Justen did not answer, even when Tamra pulled her mount alongside his, though his face remained grim.
“Why won’t you say? You’re hiding things again.”
“How do you think Hamor is clearing the roads that quickly? Haven’t you heard the groaning in the earth?”
“Chaos? And Lerris will try to stop it? Like he did in Hydlen? Oh, darkness…”
They kept riding.
LXXXVII
WITH EACH STEP, Gairloch looked more like a small roan horse than a pony, and the rest of us like dust-covered statues- except for the sneezing.
No matter what I tried, I kept sneezing, and so did Weldein and Fregin. Fregin’s nose was as red as a hearth, but somehow, Berli had managed to avoid the sneezing all through the long ride.
My rear was sore, and I’d already forgotten how good it ha
d felt to sleep in my own bed the one night we had stopped at home, rather than in the barracks in Kyphrien. My own bed or not, though, I missed Krystal. I hadn’t missed the brawwking of the chickens.
Wegel had looked so mournful in stammering through his explanations of what the little girls needed that I’d let him use scraps and mismatched lumber left over to see what he could do to make a table and stool for the cot. I also suggested he try to get some leftovers from his father. It had been his idea, and it wasn’t a bad one, but he needed to do some of the asking as well.
Rissa had just shaken her head when we rode out, and the two girls had watched wide-eyed. Wegel had waved the broom, and I’d wanted to tell him that we weren’t exactly on the most glorious of quests, that getting tied up with the collision between order and chaos was going to be messy, and, if I weren’t lucky and careful, possibly fatal. The disturbing thought that followed was that it could be fatal even if I were lucky and careful.

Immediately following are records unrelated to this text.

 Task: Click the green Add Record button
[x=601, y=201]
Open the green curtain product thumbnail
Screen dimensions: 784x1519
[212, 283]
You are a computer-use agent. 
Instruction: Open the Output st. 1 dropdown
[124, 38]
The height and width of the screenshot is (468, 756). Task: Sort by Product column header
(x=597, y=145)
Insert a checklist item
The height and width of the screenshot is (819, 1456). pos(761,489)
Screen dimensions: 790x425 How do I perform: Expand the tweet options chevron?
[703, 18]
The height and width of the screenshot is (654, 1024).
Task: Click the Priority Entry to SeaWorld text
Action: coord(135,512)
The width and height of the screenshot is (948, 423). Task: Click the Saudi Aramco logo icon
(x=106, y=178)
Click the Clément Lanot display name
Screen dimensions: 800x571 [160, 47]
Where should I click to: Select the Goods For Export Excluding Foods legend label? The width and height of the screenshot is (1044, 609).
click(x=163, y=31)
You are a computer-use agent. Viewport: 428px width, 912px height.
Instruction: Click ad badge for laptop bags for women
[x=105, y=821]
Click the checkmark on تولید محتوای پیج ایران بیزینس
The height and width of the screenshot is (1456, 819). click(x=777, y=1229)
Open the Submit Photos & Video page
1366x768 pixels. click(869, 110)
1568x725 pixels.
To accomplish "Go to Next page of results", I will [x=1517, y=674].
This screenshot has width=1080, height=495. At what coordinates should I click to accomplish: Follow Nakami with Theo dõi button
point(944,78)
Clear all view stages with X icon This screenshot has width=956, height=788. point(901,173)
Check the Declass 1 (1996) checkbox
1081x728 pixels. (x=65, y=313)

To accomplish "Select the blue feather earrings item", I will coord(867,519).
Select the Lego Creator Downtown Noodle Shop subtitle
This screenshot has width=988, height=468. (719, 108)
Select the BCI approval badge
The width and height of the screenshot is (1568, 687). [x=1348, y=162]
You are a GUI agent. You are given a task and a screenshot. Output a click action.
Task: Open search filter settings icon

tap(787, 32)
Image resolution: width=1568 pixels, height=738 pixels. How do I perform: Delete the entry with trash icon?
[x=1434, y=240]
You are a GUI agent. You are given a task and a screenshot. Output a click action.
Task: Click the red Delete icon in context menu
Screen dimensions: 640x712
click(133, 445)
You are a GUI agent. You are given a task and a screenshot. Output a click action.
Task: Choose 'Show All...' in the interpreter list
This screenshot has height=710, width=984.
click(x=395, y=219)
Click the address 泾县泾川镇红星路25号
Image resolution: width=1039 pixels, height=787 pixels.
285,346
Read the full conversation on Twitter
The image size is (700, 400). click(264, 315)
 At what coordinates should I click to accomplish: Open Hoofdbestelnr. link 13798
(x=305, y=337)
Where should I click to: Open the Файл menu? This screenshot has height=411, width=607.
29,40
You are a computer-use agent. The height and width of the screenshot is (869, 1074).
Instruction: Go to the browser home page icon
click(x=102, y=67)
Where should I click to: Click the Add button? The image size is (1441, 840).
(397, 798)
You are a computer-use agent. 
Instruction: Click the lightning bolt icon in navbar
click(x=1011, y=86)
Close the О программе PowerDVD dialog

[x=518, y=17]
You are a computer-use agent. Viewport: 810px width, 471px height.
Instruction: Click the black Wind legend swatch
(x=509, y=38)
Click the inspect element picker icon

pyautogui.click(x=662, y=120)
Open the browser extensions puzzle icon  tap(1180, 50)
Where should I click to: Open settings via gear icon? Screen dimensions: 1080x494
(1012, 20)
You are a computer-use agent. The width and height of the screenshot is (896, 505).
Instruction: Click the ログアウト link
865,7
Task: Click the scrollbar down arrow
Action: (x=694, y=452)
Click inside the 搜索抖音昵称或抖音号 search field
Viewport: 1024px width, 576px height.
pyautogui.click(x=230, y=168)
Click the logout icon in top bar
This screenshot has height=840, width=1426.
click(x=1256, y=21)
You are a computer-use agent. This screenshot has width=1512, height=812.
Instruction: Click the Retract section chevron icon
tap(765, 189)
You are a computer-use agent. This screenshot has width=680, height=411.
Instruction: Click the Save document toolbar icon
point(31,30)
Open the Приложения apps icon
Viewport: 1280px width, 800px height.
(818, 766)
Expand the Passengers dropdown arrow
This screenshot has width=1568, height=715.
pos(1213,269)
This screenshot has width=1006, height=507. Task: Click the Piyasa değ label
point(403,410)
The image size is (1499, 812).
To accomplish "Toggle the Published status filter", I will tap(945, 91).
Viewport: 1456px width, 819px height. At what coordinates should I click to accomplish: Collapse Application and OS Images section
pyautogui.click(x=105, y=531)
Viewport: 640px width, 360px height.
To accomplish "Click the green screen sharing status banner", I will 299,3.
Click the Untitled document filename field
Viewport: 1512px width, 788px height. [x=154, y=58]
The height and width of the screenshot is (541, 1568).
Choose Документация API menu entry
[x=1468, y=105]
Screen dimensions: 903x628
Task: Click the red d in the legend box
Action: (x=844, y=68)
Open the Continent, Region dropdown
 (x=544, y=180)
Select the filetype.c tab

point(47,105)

Still, the ride north had been quiet, almost too quiet, with the marketplace in Kyphrien a hushed shade of its former self, and the roads deserted and the dust thick and sometimes undisturbed.
Kkhchewww! I looked up.
“You sneezed. You actually sneezed.”
Berli looked embarrassed. Then she shrugged.
“… don’t believe it…” muttered Fregin. “Friggin‘ dust finally got to her.”
I patted Gairloch on the neck and wished I hadn’t as more dust swirled up into my nose, and I sneezed.
“See?” Berli said.
The kaystone on the right side of the road announced that Meltosia was three kays ahead.
We stopped there for a midday meal at Mama Parlaan’s, where we ate more burkha, as hot as I’d ever had, and where everyone was quite polite, and all too quiet. I began to dread reaching Tellura.